● **GOAL**
Return every line of the material that contains the string "Task". Case matters.

● **DATASET EXTRACT**

╔══

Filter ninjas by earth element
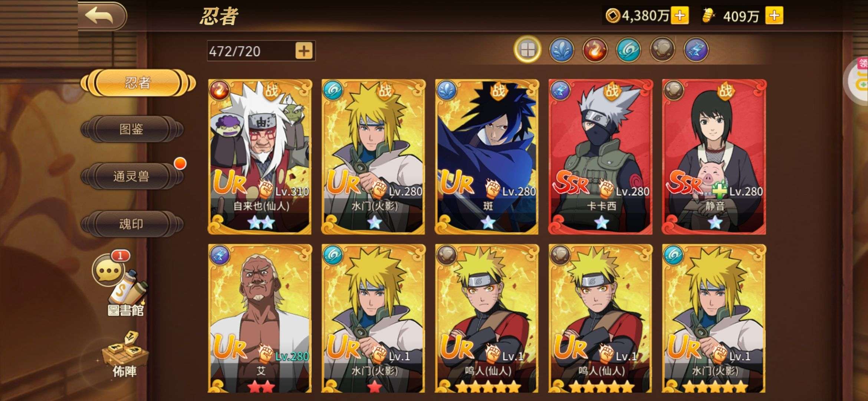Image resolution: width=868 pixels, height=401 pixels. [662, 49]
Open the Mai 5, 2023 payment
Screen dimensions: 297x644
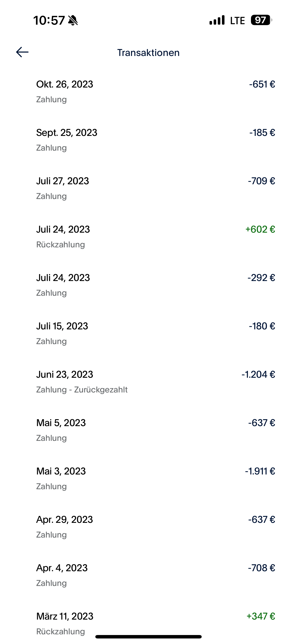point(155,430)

╚══
╔══

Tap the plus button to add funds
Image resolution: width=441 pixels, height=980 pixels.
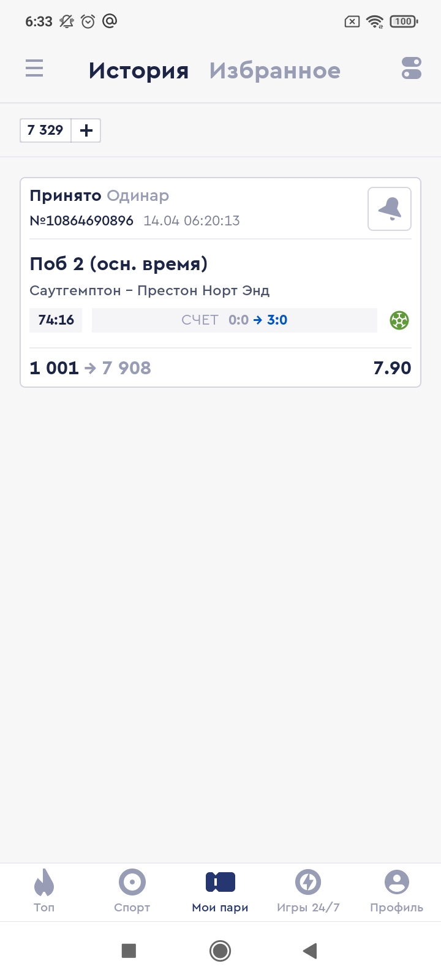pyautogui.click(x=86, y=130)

╚══
╔══

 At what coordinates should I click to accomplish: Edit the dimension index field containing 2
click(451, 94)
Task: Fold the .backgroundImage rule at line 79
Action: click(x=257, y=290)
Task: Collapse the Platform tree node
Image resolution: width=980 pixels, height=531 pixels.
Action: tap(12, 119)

╚══

● **RESULT**
Task: Fold the .backgroundImage rule at line 79
Task: Collapse the Platform tree node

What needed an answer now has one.